The findings of the first study in the UK to look at the mental health impact of moving home on adult children surprised demographers at the Institute for Social and Economic Research (ISER), who were expecting to find it had the opposite effect on well-being. According to the research, moving back into the parental home as an adult was once seen by many youngsters as a retrograde step and even something to be ashamed of. Now, a new study suggests that such a move actually improves the mental health of these “boomerang adults”, thanks in no small part to a stressful and increasingly expensive rental market.

While previous research found that parents experience a dip in mental health when their adult children return to live at the family home,  the new study by ISER, part of the University of Essex, found that for their children it was associated with an improvement in mental health scores – despite losing independence.

Nearly 5 million adults live with their parents, according to the 2021 UK census, a 14.7% increase from 2011.

‘Boomerang’ Moves and Young Adults’ Mental Well-being in the United Kingdom, published in Advances in Life Course Research, suggests that the so-called “boomerang generation” may find parental support beneficial – especially if it enables them to escape the stress of the private rental sector.

Between 2009 and 2020, it found, 15% of the 9,714 British adults aged between 21 and 35 they studied moved back in with their parents at least once.

Psychologist Mamta Saha told the newsweekly, “There are many benefits for Asian children and adults moving in with their parents. Obviously, there's financial saving. Secondly, it's an opportunity to heal relationships. A lot of my clients come to me with childhood trauma, with a very orthodox upbringing that forced them to be a doctor or a certain way or have a social standing in society. This has left a lot of trauma and scars in people in Asian adult children, and I've certainly seen people moving in with their parents being with their parents enables an opportunity to heal that trauma by speaking by sharing by getting the parents to understand the impact and just talking things out. 
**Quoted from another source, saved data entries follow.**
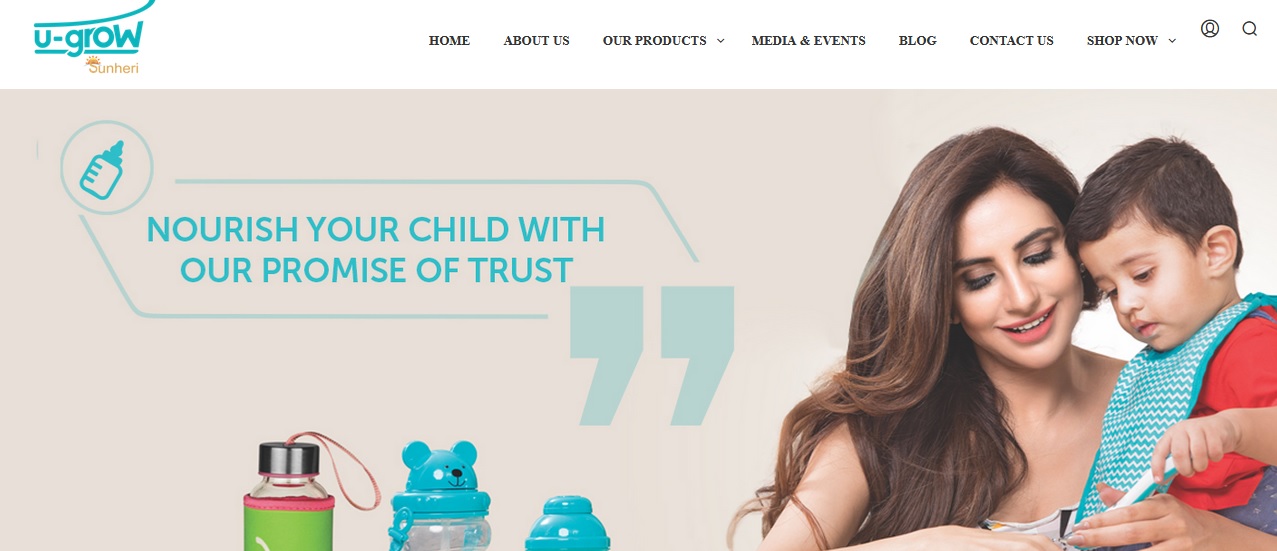This screenshot has height=551, width=1277.
Task: Click the green sleeve glass bottle
Action: 289,495
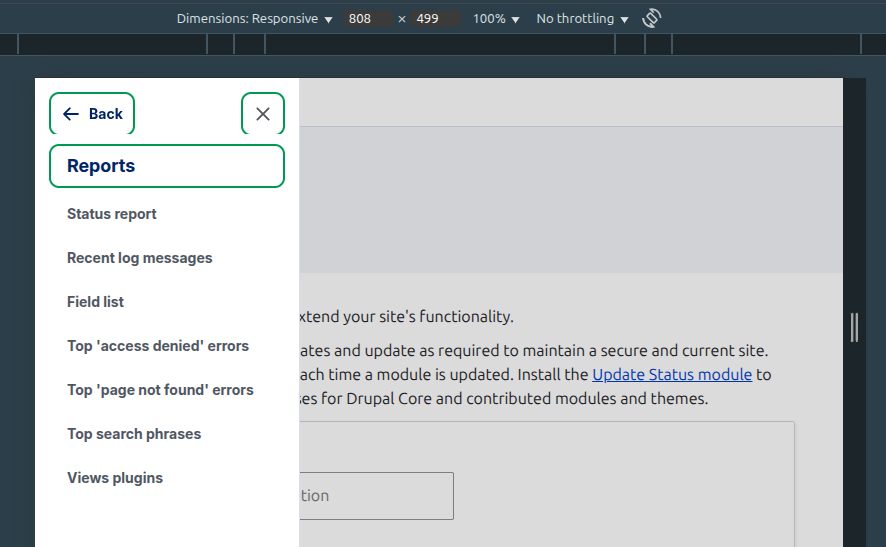Select Top search phrases
This screenshot has height=547, width=886.
coord(134,434)
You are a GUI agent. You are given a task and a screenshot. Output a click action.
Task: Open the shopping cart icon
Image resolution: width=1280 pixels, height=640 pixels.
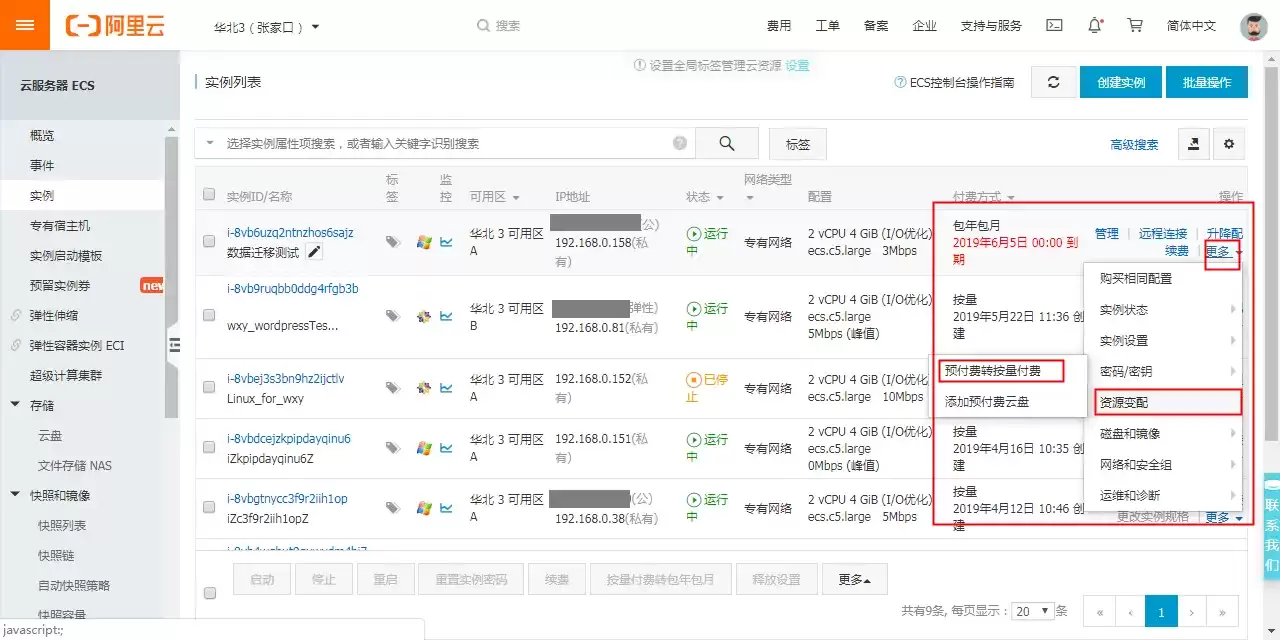[x=1135, y=25]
“What happens is if you don't move back in with your parents, often people can really harbour negative feelings towards their upbringing and create a distance a detachment from their parents, which I think parents can find quite confusing because they've done a good job raising their kids, the kids are standing on their own two feet successful, and then they actually don't maintain a relationship with their own biological parents. This doesn't make sense. 

“So moving in, helps people to reform relationships, reconnect really in fresh ways. There's also financial saving. It’s an opportunity to value and appreciate parents as well and actually just spend time with them because once you've got your career under your belt, you're an adult. You've got your job, you've got your career qualifications, then you can actually get to know your parents and you can they can get to know you for who you are as an adult. And you can also support them and help them out and also just repay all the care that they gave you forward. So there are loads of loads of benefits. 

“I think that at the end of the day, if we can create safety in our homes and that feeling of safety, which often comes with being with your biological parents when the relationship is healthy, then it's very good for our emotional and psychological well-being. It really is.”